La familia rota
Al otro lado de la ciudad, en la mansión más lujosa del barrio de Salamanca, vivía la familia Mendoza.
Mauricio Mendoza era billonario. Dueño de empresas, edificios, inversiones internacionales. Autos de lujo, seguridad privada, empleados.
Lo tenía todo.
Excepto paz.
Sus hijas gemelas, Miriam y Macarena, de cinco años, habían perdido la movilidad de las piernas tras una enfermedad degenerativa. Muletas, sillas de ruedas, médicos de todo el mundo.
Nada funcionaba.
Su esposa Noelia vivía sumida en tristeza.
Y Mauricio... en culpa.
—¿De qué sirve tenerlo todo si no puedo salvar a mis propias hijas? —se repetía cada mañana.
Y como si fuera poco, su hermana Lara rondaba la familia como un buitre.
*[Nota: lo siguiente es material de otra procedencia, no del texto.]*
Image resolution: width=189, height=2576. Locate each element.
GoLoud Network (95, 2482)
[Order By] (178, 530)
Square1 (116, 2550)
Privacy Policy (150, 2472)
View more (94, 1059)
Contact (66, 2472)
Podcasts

Fingía ayudar, pero esperaba el momento perfecto para quedarse con el control de los negocios.
La casa era un palacio.
Pero por dentro estaba destruida.
El encuentro
Un martes por la tarde, el Mercedes negro se detuvo en un semáforo de la calle de Alcalá.
Beatriz tocando suavemente la ventana trasera.
El chófer iba a espantarla, pero Mauricio hizo un gesto para que bajara el vidrio.
Ella no pidió dinero.
Solo lo miró.
Y sonrió.
El chófer le dio un sándwich. Beatriz agradeció y comenzó a irse… pero se giró y dijo:
—Tus hijas van a estar bien.
El semáforo cambió. El coche avanzó.
Mauricio se quedó helado.
—¿Cómo sabía ella…?
No pudo sacarse esas palabras de la cabeza.